Citação indireta

A citação indireta, também conhecida como paráfrase, é quando a ideia do(a) autor(a) lido(a) é incorporada ao seu texto a partir de suas próprias palavras e não mais das palavras desse(a) autor(a). Ou seja, na citação indireta, você “traduz” a ideia do(a) autor(a) com os seus próprios termos, sem jamais alterar ou deturpar o que foi dito originalmente. Essa “tradução” (citação indireta) deve ser sempre devidamente acompanhada da identificação da fonte, isto é, a informação que inclui o sobrenome do(a) autor(a) e o ano da publicação a que se refere sua paráfrase.

Especificamente no caso da paráfrase, pode-se em certos casos não informar a página. Isso ocorre quando a ideia parafraseada pertence ao todo da obra consultada. No entanto, se a paráfrase for de uma ideia presente em uma parte específica e peculiar do texto, sugere-se informar a página, mesmo que não haja citação direta.

O objetivo da paráfrase é expressar uma certa ideia de um(a) autor(a) de um modo mais acessível, uma linguagem de mais fácil compreensão. Nesse sentido, a paráfrase nunca pode obscurecer a ideia do(a) autor(a) parafraseado(a); ao contrário, essa citação indireta mostra que quem parafraseia entende o conteúdo corretamente e, assim, consegue colocá-lo em seus próprios termos.

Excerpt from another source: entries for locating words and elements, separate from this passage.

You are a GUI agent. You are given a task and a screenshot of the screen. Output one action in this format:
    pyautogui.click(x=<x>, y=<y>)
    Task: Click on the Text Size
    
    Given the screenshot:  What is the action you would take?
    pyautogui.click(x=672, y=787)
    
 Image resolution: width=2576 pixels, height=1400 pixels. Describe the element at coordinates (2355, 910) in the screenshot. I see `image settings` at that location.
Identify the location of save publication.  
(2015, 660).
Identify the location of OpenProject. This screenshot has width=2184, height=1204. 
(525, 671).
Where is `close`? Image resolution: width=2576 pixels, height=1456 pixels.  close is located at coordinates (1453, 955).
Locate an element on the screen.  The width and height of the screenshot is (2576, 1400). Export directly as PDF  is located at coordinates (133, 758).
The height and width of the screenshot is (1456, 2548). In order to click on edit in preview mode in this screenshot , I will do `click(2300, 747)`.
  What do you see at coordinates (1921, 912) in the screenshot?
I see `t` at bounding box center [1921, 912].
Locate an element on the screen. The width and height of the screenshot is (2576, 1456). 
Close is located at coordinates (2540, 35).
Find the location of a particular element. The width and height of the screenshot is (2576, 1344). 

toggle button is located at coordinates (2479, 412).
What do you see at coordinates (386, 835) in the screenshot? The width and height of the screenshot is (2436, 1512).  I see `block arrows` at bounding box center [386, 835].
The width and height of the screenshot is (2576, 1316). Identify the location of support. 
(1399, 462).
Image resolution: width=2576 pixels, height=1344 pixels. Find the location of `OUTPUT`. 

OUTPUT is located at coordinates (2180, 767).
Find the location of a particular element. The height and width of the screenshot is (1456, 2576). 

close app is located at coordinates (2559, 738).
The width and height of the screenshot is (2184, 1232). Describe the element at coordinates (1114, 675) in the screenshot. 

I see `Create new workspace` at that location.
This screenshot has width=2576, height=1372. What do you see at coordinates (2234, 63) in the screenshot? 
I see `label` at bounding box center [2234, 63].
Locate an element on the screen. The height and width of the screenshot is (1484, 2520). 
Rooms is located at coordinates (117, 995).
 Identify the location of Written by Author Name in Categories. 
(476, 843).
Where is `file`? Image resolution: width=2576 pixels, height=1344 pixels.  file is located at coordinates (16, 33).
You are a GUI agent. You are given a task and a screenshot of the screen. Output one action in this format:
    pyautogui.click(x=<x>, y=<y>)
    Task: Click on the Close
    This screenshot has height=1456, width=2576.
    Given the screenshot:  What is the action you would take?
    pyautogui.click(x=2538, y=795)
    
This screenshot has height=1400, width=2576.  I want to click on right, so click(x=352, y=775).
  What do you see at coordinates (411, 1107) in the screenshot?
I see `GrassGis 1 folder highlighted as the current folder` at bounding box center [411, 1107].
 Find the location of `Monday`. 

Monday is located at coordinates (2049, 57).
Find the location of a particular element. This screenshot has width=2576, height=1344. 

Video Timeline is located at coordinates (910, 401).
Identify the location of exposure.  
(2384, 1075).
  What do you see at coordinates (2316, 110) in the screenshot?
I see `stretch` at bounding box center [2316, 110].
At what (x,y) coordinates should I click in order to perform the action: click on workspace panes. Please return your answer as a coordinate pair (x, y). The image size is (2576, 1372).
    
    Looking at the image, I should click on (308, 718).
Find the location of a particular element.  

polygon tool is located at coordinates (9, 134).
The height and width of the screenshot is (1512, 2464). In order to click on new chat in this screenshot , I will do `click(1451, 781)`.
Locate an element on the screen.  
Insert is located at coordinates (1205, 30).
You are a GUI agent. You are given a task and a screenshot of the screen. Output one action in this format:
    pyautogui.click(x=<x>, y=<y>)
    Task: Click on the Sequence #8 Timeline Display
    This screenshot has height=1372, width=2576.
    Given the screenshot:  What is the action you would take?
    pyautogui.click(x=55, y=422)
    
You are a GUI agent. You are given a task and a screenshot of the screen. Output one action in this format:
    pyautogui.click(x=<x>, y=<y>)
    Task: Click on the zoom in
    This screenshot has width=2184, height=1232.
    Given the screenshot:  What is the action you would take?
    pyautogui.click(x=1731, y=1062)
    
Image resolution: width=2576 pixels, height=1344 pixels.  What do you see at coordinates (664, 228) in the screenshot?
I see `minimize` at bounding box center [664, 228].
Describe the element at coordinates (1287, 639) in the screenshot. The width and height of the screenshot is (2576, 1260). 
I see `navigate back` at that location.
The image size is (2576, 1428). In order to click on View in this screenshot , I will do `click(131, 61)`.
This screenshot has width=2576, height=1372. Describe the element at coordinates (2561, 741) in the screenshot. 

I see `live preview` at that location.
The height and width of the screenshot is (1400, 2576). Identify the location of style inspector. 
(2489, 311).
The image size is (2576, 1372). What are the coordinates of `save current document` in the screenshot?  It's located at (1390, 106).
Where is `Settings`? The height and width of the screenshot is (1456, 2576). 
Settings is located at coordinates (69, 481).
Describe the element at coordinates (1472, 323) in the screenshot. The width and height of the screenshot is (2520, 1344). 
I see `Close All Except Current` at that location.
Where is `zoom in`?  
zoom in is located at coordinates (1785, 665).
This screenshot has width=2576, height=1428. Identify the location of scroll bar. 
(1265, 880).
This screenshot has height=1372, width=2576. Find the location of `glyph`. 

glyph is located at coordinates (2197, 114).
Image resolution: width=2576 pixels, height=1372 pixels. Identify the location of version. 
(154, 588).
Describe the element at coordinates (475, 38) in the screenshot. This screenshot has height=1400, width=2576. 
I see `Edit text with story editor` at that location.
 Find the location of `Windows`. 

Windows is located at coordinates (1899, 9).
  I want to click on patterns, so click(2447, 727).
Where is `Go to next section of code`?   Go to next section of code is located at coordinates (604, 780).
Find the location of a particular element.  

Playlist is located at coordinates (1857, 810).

Os tipos de paráfrase geralmente aceitos na escrita acadêmica não incluem a mera reprodução, que é o tipo no qual se substitui as palavras por meros sinônimos. Na escrita acadêmica, as melhores formas de parafrasear incluem: a) fazer um comentário explicativo, que apresenta as ideias do(a) autor(a) e as explana, desenvolvendo conceitos e providenciando esclarecimentos; e b) fazer um desenvolvimento ou ampliação das ideias do original, com o acréscimo de exemplos ou o estabelecimento de comparações e contrastes, relações de causas e consequências, etc.

Vejamos um exemplo*:

Texto original do autor consultado: “É necessário ainda reconhecer que a complexa realidade brasileira traduz um alarmante quadro de exclusão social e discriminação como termos interligados a compor um ciclo vicioso em que a exclusão implica discriminação e a discriminação implica exclusão. Nesse cenário, as ações afirmativas surgem como medida urgente e necessária” (PIOVESAN, 2005, p. 52).

Possível paráfrase: Conforme defendido por Piovesan (2005, p. 49), no caso do Brasil, as ações afirmativas são importantes para resolver os problemas que surgem da forte relação entre exclusão social e discriminação, já que um processo leva ao outro.

*Fonte: PIOVESAN, F. Ações afirmativas da perspectiva dos direitos humanos. Cadernos de Pesquisa, São Paulo, v. 35, n. 124, p. 43-55, jan./abr. 2005.